■ **The data**

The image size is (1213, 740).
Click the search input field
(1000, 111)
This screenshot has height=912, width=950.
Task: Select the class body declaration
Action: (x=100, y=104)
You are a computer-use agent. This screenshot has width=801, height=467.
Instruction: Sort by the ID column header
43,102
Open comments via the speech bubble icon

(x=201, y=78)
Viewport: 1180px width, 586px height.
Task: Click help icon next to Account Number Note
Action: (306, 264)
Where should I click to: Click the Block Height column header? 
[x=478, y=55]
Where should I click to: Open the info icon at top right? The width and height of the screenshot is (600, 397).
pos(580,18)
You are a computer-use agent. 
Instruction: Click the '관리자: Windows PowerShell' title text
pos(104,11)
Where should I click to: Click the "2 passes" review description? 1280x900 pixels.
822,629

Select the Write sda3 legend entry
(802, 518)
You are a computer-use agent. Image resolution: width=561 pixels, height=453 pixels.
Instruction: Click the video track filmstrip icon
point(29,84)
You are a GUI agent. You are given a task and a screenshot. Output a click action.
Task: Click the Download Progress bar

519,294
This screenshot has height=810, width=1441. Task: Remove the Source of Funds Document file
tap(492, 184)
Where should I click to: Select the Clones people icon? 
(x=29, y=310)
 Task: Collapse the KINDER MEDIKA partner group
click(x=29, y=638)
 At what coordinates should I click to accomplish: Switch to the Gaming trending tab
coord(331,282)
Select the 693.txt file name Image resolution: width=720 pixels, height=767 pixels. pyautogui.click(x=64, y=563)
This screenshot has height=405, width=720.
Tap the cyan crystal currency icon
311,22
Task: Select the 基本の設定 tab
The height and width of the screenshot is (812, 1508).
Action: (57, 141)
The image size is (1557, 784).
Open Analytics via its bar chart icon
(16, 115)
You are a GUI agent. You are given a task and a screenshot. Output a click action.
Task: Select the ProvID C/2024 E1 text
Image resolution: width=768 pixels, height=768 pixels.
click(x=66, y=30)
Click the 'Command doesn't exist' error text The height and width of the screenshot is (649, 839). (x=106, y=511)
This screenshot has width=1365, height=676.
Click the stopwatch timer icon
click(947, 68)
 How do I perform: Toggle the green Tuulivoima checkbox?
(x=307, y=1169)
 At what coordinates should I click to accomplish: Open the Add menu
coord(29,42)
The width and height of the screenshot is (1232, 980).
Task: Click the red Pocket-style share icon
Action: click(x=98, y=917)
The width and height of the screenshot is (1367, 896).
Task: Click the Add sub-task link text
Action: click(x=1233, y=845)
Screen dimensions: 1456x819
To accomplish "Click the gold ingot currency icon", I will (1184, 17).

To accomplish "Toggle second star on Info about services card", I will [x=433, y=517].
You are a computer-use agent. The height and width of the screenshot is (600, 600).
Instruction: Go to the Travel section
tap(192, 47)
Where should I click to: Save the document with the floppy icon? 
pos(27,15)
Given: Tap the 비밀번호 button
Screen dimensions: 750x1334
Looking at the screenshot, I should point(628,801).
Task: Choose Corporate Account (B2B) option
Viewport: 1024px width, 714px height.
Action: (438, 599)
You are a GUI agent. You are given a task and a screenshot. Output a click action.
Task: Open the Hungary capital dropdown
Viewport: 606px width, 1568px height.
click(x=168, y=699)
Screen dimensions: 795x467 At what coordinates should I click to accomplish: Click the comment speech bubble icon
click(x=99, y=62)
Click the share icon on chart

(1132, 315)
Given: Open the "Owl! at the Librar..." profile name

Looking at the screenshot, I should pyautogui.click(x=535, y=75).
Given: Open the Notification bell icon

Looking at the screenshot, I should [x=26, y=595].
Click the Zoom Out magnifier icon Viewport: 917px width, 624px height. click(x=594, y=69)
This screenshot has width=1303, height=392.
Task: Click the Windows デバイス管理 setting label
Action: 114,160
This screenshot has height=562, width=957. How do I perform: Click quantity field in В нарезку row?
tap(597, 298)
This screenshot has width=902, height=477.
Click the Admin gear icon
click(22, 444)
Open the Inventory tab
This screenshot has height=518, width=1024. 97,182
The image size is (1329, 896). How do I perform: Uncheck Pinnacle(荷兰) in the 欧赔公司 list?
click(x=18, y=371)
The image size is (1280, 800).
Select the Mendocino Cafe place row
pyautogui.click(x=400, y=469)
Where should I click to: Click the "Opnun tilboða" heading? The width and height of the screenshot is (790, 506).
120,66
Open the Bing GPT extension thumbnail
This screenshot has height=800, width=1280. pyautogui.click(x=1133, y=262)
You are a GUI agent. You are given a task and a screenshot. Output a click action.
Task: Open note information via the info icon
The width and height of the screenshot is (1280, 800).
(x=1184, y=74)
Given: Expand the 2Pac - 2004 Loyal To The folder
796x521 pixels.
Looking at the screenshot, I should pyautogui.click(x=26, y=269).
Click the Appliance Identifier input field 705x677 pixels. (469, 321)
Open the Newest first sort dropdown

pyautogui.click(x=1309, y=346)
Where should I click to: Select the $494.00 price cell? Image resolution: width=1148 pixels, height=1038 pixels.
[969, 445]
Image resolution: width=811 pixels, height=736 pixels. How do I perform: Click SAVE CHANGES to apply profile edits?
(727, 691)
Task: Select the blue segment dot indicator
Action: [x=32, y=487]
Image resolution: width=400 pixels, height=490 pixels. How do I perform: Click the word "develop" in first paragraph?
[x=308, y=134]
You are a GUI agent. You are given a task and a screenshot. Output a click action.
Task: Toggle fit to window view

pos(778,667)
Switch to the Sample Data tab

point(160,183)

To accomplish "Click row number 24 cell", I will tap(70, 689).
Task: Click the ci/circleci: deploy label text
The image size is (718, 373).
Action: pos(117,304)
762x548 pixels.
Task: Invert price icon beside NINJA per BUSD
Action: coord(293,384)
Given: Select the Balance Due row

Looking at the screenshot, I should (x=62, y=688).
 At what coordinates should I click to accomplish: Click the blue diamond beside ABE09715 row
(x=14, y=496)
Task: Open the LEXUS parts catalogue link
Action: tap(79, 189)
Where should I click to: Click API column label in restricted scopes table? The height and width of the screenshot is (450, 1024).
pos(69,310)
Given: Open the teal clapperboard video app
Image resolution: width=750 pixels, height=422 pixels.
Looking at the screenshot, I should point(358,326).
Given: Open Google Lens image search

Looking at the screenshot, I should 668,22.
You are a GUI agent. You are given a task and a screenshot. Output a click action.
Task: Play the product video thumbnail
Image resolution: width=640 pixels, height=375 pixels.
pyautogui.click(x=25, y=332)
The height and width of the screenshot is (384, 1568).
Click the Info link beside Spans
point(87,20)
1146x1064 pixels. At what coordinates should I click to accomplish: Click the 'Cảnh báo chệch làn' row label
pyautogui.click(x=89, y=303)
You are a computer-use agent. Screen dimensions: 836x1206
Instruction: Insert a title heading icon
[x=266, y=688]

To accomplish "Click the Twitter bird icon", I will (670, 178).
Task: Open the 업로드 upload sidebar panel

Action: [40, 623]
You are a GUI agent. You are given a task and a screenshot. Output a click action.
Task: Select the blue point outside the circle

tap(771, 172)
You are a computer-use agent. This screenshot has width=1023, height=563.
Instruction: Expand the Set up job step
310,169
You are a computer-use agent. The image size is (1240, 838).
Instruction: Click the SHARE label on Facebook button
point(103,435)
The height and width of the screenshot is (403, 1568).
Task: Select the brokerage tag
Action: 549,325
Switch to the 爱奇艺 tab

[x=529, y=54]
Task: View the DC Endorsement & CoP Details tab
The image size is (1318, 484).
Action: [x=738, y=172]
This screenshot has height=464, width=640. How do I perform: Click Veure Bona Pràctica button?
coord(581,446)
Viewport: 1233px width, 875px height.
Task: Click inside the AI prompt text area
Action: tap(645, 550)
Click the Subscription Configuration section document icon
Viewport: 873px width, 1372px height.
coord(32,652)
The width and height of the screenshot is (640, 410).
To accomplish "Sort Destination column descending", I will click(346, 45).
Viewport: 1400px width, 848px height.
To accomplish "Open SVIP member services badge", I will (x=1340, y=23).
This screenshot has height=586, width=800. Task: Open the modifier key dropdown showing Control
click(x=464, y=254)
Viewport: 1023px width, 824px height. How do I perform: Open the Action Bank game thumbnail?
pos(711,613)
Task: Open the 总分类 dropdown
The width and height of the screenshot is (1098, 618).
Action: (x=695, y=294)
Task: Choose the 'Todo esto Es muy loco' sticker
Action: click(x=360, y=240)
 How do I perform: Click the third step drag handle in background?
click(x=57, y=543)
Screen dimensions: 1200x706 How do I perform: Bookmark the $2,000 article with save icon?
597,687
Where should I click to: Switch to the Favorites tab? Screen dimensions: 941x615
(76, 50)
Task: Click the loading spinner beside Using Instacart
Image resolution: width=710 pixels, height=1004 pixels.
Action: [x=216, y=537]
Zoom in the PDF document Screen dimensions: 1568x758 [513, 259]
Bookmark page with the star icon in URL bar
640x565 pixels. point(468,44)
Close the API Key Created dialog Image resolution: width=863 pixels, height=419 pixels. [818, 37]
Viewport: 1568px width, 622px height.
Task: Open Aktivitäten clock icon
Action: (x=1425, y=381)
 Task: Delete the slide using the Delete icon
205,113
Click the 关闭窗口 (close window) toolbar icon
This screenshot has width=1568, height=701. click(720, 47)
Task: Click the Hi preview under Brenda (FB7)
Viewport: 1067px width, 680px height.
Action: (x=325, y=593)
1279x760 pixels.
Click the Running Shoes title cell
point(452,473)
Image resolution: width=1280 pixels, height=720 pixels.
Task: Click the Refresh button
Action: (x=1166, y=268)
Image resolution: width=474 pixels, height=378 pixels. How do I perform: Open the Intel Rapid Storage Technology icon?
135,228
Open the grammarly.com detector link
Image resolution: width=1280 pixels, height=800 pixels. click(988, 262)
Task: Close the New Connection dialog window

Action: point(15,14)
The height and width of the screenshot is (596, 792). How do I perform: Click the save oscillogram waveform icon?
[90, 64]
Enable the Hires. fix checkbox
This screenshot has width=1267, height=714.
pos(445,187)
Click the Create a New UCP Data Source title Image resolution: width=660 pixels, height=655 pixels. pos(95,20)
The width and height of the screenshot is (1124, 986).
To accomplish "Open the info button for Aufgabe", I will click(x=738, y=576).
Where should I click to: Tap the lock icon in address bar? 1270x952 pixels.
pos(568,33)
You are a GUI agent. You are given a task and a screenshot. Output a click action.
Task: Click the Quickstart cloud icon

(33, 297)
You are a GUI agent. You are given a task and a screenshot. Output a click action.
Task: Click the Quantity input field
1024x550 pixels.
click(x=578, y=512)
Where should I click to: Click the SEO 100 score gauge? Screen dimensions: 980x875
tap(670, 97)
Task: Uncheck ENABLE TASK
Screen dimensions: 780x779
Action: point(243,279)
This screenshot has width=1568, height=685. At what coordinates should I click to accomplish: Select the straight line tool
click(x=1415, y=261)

■ **Requirement**
Your job is to copy out every line from the records above that has the word "services".

■ **The completed task**
To accomplish "Toggle second star on Info about services card", I will [x=433, y=517].
To accomplish "Open SVIP member services badge", I will (x=1340, y=23).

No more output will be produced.